Early December won’t quench Portland’s thirst for snow


No snow for Portland in the forecast

Nov. 30 radar image from the KOIN6 PDX Wx App

PORTLAND, Ore. (KOIN) — Valley snow, metro snow, Portland snow! Those. Are. Fighting. Words. Low elevation snow stirs deeply embedded emotions.

I know this because I live it every day.

Right off the bat, I’ll tell you we do NOT see any PDX snow in the near future. Nothing through the middle of December. I am seeing a few wintry hints though just before Christmas. This is not intended to be a build-up to a letdown or that crazy click-bait that some organizations use regularly. I’m here to inform you in the most transparent way possible.

“It’s safe to safe we don’t get snow very often in Portland. Period,” Tyree Wilde, a warning coordination meteorologist with the National Weather Service’s Portland office, said.

Bingo! I think we can all agree that lasting, measurable snow in Portland is a bit like a unicorn. Take a look at how infrequently any location in the valley gets measurable snow, not to mention the rare possibility of seeing snow before the first day of winter (The winter solstice on Dec. 21 at 8:19 p.m.).

courtesy Oregon State University
courtesy Oregon State University
courtesy NWS Portland
courtesy NWS Portland

Two weeks before Thanksgiving long-range snow accumulation models offered a lot of eye candy: 7 inches of valley snow, 4 feet of mountain snow, it was all out of the norm for November. These are images we would not use to advertise a forecast so far out from event time. Look here it’s a 10-day forecast for snow accumulation.

Euro depiction of 10 day snow totals for Thanksgiving. This forecast did correctly predict more than 2 feet of snow for the mountains, but missed the mark on low elevation snow. No surprise considering how far from event time this model run was released. See initialization times and valid times on top.

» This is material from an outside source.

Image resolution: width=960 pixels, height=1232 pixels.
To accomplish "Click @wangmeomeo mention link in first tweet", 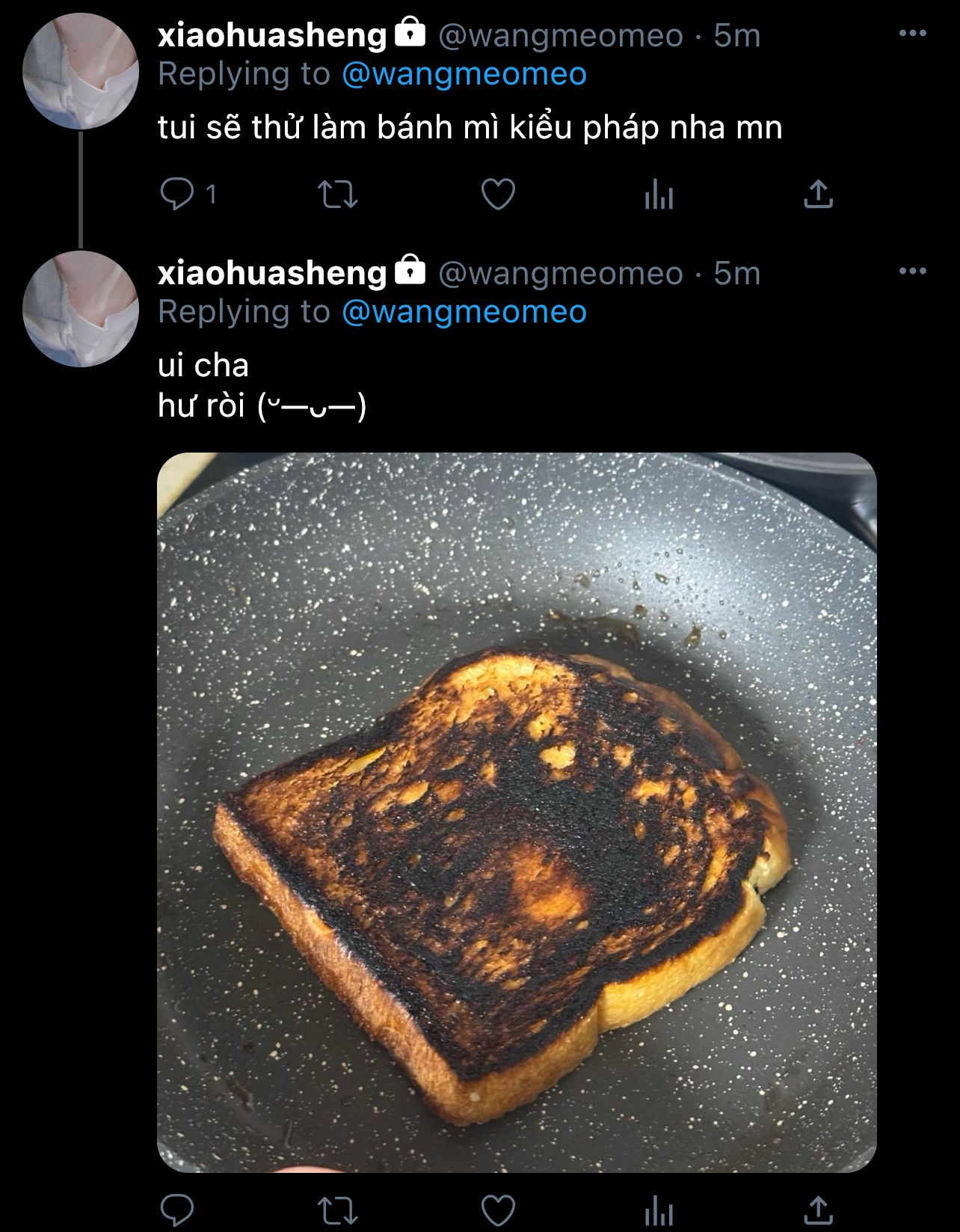I will tap(464, 74).
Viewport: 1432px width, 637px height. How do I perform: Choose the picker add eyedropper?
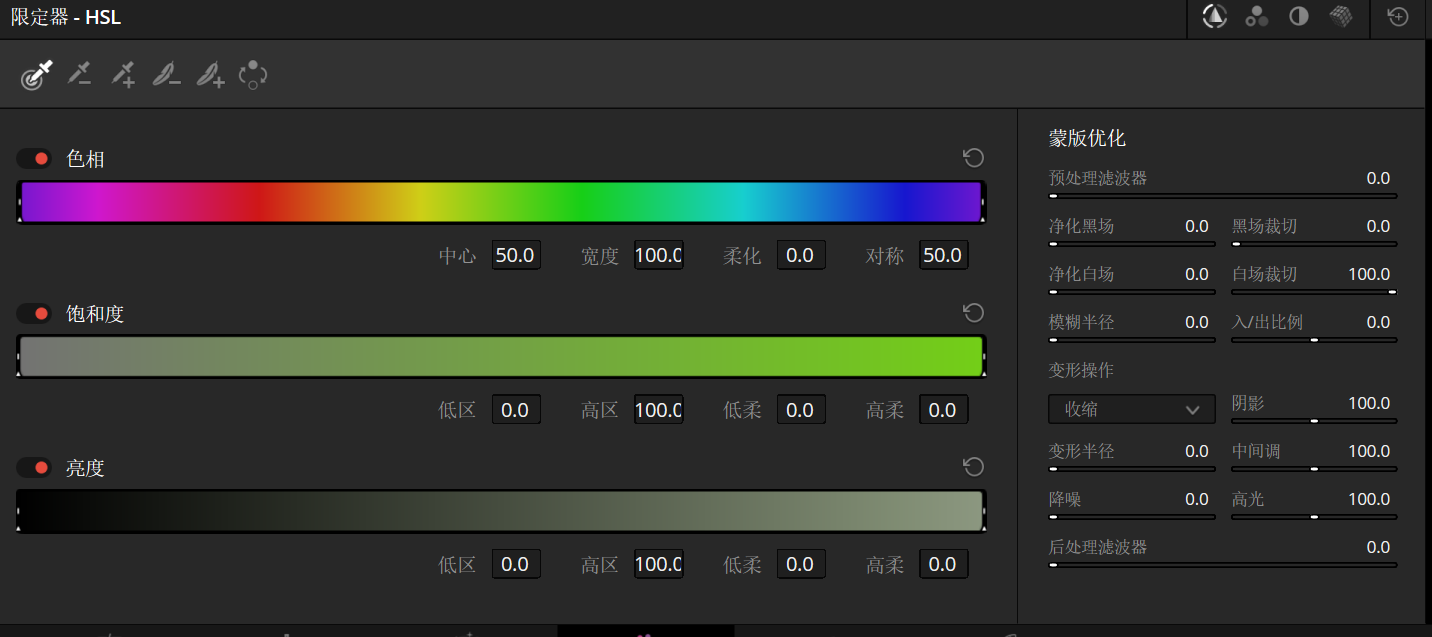pos(123,75)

A week before Thanksgiving generic weather apps were pinging snowflakes for the holiday. So, like a good meteorologist, I silently prayed it would come true (minus the kale & bacon runs) knew in my heart it would be unlikely, and carefully watched every model run.

When potentially hazardous weather arrives during a busy travel period I dive deep into research mode.

I asked coworkers and other professionals what they remembered from Thanksgivings past. Most could not recall a time with measurable snow so early in the season.

“We go back and look at the airport and we have had snow in November 16 times since 1940. Downtown we’ve had it 17 times in November. At the airport, the last occurrence we had for snow in November was 0.6 inches in 2003,” Wilde said

In my discussion with Wilde about the reliability or lack thereof in long- term model accuracy, he points out why these generic weather apps are quick to put out a snowflake sometimes a week in advance.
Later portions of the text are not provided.